目录
- 问题一
- 1.1 蔬菜类商品不同品类或不同单品之间可能存在一定的关联关系,请分析蔬菜各品类及单品销售量的分布规律及相互关系。
- 数据预处理
- 数据合并
- 提取年、月、日信息
- 对蔬菜的各品类按月求销量均值
 
- 季节性时间序列分解
- STL分解
- 加法分解
- 乘法分解
 
- ARIMA
- LSTM
 
 
 
import pandas as pd
path = '/home/shiyu/Desktop/path_acdemic/ant/数模/历年题目/2023/'
d1 = pd.read_excel(path + '附件1.xlsx')
d2 = pd.read_excel(path + '附件2.xlsx')
d3 = pd.read_excel(path + '附件3.xlsx')
d4 = pd.read_excel(path + '附件4.xlsx',sheet_name='Sheet1')
print(d1.shape)
print(d2.shape)
print(d3.shape)
print(d4.shape)
(251, 4)
(878503, 7)
(55982, 3)
(251, 3)
问题一
1.1 蔬菜类商品不同品类或不同单品之间可能存在一定的关联关系,请分析蔬菜各品类及单品销售量的分布规律及相互关系。

数据预处理
数据合并
d1['分类名称'].value_counts()
分类名称
花叶类      100
食用菌       72
辣椒类       45
水生根茎类     19
茄类        10
花菜类        5
Name: count, dtype: int64
import pandas as pd
d12 = pd.merge(d2, d1, on='单品编码')
d3.columns = ['销售日期'] + list(d3.columns[1:3])

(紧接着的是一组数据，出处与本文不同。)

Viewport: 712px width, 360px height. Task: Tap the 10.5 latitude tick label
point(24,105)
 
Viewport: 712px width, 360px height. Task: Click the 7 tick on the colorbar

d123 = pd.merge(d12, d3, on=['单品编码','销售日期'])
d1234 = pd.merge(d123, d4, on=['单品编码','单品名称'])
d1234.shape
(878503, 12)
提取年、月、日信息
d1234['月份'] = d1234['销售日期'].dt.month
d1234['月份'] = d1234['月份'].astype(str).str.zfill(2)
d1234['年份'] = d1234['销售日期'].dt.year
d1234['年月'] = d1234['年份'].astype(str) + '-' + d1234['月份'].astype(str) 
对蔬菜的各品类按月求销量均值
def my_group(category):
    d_sub = d1234[d1234['分类名称'] == category]
    # 对销量按月求均值
    sale_by_month = pd.DataFrame(d_sub.groupby(['年月'])['销量(千克)'].mean())
    sale_by_month.columns = [category + sale_by_month.columns]
    sale_by_month['年月'] = sale_by_month.index
    return(sale_by_month)
sale_by_month_leaves = my_group('花叶类')
sale_by_month_mushroom = my_group('食用菌')
sale_by_month_pepper = my_group('辣椒类')
sale_by_month_water = my_group('水生根茎类')
sale_by_month_eggplant = my_group('茄类')
sale_by_month_cauliflower = my_group('花菜类')
from functools import reduce
dfs = [sale_by_month_leaves, sale_by_month_mushroom, sale_by_month_pepper, sale_by_month_water, sale_by_month_eggplant, sale_by_month_cauliflower]
sale_by_month_all = reduce(lambda left,right: pd.merge(left,right), dfs)
sale_by_month_all.head()
| 花叶类销量(千克) | 年月 | 食用菌销量(千克) | 辣椒类销量(千克) | 水生根茎类销量(千克) | 茄类销量(千克) | 花菜类销量(千克) | |
|---|---|---|---|---|---|---|---|
| 0 | 0.464680 | 2020-07 | 0.308806 | 0.280185 | 0.418734 | 0.580838 | 0.473726 | 
| 1 | 0.483167 | 2020-08 | 0.334804 | 0.309298 | 0.533321 | 0.549105 | 0.455973 | 
| 2 | 0.500742 | 2020-09 | 0.351644 | 0.301242 | 0.557913 | 0.543880 | 0.464073 | 
| 3 | 0.529107 | 2020-10 | 0.458446 | 0.292424 | 0.651536 | 0.536834 | 0.510383 | 
| 4 | 0.625763 | 2020-11 | 0.553853 | 0.322914 | 0.643466 | 0.484198 | 0.535812 | 
df = pd.DataFrame(None, columns=['年月', '销量','蔬菜品类'], index=range(sale_by_month_all.shape[0]*6))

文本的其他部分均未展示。